From the entries that follow, pick out all lines holding "will".

EXCERPTED RECORDS START

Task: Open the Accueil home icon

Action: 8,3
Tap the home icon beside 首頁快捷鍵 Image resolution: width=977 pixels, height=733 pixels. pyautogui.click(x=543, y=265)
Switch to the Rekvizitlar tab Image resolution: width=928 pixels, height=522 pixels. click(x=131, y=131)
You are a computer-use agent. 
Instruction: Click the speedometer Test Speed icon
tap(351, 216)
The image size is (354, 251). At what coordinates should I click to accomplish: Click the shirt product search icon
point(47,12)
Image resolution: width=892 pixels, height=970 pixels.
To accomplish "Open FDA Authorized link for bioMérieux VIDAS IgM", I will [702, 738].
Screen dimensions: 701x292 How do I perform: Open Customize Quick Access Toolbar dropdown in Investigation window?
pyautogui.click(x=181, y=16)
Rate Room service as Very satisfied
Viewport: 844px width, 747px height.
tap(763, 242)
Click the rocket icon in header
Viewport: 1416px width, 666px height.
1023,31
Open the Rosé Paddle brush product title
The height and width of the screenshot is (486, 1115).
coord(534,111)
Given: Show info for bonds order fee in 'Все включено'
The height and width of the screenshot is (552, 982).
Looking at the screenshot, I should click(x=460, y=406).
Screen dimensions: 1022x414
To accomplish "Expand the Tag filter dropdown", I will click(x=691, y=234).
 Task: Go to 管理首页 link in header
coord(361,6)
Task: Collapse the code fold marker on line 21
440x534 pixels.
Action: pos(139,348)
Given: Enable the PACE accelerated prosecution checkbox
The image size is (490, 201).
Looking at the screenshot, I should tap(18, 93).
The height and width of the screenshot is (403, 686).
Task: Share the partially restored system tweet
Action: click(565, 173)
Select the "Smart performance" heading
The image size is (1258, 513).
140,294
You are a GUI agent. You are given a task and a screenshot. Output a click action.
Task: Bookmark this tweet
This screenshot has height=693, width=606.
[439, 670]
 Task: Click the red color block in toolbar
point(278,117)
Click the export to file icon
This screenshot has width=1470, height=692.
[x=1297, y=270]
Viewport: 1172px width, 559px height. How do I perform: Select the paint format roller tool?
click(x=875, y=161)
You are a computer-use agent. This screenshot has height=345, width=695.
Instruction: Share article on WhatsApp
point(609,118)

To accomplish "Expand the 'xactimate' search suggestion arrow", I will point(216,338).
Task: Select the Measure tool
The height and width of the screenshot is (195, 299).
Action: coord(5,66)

EXCERPTED RECORDS END

> **TASK OUTPUT**
To accomplish "Open FDA Authorized link for bioMérieux VIDAS IgM", I will [702, 738].
To accomplish "Expand the Tag filter dropdown", I will click(x=691, y=234).
To accomplish "Expand the 'xactimate' search suggestion arrow", I will point(216,338).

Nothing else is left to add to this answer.